Jika rata-rata biaya umroh per jamaah berada pada kisaran Rp25 juta hingga Rp30 juta, maka perputaran dana yang dihasilkan industri ini bisa mencapai Rp25 triliun hingga Rp30 triliun per tahun. Angka tersebut bukanlah nominal kecil; ia setara dengan kontribusi sektor strategis lain dalam perekonomian nasional.

Efek Berganda bagi Perekonomian

Tidak semua dana jamaah mengalir keluar negeri untuk tiket pesawat, visa, dan akomodasi di Arab Saudi. Sebagian besar justru berputar di dalam negeri sebelum jamaah berangkat.

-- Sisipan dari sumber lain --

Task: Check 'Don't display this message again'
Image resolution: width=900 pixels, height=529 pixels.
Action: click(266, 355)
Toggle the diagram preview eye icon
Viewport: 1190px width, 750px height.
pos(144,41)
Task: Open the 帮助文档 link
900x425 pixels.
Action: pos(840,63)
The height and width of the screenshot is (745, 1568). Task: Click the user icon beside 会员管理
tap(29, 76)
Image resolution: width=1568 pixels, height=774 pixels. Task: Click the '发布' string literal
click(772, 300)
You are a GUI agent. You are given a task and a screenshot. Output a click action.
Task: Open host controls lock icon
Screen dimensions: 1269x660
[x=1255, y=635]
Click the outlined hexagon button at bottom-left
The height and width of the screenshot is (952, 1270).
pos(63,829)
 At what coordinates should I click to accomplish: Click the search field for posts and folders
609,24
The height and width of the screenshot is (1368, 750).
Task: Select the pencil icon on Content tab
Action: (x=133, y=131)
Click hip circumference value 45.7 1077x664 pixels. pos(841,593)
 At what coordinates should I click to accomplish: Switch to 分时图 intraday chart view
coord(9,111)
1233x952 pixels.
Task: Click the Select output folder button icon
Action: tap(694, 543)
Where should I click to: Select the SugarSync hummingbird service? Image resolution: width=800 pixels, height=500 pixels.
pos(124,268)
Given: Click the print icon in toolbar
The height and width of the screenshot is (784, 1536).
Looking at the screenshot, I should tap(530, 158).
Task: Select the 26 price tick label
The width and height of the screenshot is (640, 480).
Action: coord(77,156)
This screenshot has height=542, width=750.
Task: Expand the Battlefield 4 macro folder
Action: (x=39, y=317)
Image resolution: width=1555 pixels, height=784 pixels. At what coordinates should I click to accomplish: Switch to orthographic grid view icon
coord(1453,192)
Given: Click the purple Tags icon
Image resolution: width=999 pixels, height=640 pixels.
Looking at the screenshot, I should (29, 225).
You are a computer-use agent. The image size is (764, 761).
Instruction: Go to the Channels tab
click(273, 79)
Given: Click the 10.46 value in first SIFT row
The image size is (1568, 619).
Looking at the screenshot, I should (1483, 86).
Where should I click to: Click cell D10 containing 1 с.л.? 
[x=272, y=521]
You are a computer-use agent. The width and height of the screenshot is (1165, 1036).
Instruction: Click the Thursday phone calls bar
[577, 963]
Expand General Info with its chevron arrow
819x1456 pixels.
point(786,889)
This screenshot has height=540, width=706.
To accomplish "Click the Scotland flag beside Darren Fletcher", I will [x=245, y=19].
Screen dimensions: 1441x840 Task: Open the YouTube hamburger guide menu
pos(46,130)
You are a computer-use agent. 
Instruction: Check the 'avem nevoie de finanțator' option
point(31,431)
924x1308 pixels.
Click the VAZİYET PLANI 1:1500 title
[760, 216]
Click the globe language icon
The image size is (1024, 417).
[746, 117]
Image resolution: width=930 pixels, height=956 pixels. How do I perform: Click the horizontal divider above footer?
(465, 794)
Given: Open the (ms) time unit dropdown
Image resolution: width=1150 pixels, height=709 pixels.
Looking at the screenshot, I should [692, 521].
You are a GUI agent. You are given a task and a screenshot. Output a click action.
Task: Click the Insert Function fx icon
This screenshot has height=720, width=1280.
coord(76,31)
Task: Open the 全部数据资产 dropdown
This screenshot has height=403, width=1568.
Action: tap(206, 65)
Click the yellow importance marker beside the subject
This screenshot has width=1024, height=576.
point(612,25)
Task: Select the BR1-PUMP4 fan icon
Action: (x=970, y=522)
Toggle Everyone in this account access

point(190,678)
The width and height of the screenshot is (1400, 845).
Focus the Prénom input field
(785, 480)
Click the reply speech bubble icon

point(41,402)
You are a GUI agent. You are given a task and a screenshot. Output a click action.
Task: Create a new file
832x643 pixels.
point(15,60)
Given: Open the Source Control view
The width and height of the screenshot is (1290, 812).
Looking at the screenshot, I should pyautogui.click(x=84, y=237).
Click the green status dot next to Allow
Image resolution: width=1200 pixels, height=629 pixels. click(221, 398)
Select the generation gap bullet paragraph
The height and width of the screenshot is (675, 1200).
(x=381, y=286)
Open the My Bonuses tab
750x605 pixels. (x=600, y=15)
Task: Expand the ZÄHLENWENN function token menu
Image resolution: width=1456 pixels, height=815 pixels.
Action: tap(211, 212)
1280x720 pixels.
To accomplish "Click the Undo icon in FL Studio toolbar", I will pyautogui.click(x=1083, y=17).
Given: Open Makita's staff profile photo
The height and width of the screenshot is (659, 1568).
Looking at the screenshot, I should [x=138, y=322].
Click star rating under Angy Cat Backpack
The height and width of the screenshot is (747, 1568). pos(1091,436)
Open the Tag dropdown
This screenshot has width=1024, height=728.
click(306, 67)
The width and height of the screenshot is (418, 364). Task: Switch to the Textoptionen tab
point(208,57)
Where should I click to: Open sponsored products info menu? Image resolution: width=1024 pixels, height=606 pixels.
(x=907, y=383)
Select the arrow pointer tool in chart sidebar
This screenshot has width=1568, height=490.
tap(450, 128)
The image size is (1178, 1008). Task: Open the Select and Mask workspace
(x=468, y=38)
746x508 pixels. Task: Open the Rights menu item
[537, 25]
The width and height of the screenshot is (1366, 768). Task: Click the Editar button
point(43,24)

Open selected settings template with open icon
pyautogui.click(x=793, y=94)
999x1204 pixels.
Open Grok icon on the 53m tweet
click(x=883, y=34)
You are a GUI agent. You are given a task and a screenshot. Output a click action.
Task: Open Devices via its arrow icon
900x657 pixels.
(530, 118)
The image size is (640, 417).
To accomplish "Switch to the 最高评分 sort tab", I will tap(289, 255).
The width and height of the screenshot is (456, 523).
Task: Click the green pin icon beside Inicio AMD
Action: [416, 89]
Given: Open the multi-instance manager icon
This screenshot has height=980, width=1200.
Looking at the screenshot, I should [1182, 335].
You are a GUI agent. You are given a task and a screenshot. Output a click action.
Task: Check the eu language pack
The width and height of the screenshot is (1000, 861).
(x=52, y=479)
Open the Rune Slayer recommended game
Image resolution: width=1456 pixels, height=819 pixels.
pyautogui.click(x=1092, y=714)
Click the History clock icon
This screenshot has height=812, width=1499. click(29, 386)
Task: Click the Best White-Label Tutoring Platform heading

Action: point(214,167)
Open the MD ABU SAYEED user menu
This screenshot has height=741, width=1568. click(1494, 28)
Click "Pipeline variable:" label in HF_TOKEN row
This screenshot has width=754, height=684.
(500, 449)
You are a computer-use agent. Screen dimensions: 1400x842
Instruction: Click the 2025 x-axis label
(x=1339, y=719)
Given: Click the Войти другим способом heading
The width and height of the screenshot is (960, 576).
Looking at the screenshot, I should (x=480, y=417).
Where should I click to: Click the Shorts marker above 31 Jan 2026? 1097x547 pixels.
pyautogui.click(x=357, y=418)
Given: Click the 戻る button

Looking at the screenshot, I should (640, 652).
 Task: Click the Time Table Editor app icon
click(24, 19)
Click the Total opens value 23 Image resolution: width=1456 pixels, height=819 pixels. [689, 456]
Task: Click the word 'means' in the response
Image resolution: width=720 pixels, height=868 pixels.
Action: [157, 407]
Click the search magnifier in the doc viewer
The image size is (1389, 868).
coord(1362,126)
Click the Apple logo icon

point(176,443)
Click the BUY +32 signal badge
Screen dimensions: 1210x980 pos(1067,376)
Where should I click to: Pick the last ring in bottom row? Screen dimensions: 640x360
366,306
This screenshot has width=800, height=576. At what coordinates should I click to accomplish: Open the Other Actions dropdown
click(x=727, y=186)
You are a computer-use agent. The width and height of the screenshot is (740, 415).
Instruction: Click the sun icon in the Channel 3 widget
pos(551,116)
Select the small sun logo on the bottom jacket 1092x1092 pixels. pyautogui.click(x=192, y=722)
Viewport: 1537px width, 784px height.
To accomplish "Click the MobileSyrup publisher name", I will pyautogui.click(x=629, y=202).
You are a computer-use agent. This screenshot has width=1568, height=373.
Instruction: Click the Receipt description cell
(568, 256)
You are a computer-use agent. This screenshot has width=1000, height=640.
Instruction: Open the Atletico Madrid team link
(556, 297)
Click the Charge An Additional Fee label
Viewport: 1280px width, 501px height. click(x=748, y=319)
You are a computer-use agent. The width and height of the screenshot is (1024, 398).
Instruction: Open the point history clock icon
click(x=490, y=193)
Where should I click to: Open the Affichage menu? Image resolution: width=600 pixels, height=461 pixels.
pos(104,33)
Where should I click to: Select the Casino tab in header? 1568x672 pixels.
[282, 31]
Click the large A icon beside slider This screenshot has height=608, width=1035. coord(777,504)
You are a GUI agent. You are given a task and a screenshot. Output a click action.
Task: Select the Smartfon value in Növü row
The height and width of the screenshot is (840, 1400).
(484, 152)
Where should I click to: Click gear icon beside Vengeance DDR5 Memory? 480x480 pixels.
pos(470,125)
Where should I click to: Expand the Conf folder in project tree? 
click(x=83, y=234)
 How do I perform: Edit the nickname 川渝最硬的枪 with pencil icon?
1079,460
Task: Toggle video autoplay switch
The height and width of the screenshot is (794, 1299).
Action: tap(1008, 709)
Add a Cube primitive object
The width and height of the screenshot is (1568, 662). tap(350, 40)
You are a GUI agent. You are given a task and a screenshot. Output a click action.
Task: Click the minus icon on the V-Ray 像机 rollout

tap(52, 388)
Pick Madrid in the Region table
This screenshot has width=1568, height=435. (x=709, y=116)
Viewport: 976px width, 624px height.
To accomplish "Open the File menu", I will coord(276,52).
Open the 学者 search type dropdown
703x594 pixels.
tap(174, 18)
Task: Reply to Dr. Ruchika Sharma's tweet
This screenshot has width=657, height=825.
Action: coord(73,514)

Biaya persiapan, administrasi, perlengkapan, transportasi domestik, dan konsumsi menciptakan multiplier effect yang signifikan.

Hal ini diperkuat oleh hasil kajian Badan Pusat Statistik (BPS) yang menyatakan bahwa sektor jasa perjalanan religi, termasuk umroh, menyerap tenaga kerja cukup besar di tingkat lokal, mulai dari pegawai biro perjalanan, pemandu, hingga penyedia jasa transportasi (BPS, 2022).

Lebih jauh, keberadaan PPIU juga memperkuat rantai pasok domestik. PPIU di berbagai daerah biasanya bekerja sama dengan usaha transportasi lokal untuk mengantar jamaah ke bandara, menyewa hotel transit, hingga melibatkan tenaga kerja lepas sebagai pembimbing manasik. Artinya, dana yang dikeluarkan jamaah ikut menopang aktivitas ekonomi daerah.

UMKM sebagai Mitra Strategis

Salah satu aspek yang sering diabaikan adalah peran UMKM dalam industri umroh. Jamaah umroh hampir selalu membeli perlengkapan baru sebelum berangkat: busana muslim, mukena, peci, sajadah, koper, hingga obat-obatan herbal.

Semua produk tersebut mayoritas dipasok oleh UMKM lokal (Kementerian Koperasi dan UKM, 2022). Bahkan, banyak PPIU yang membuat “paket perlengkapan umroh” dengan menggandeng konveksi kecil atau koperasi pesantren.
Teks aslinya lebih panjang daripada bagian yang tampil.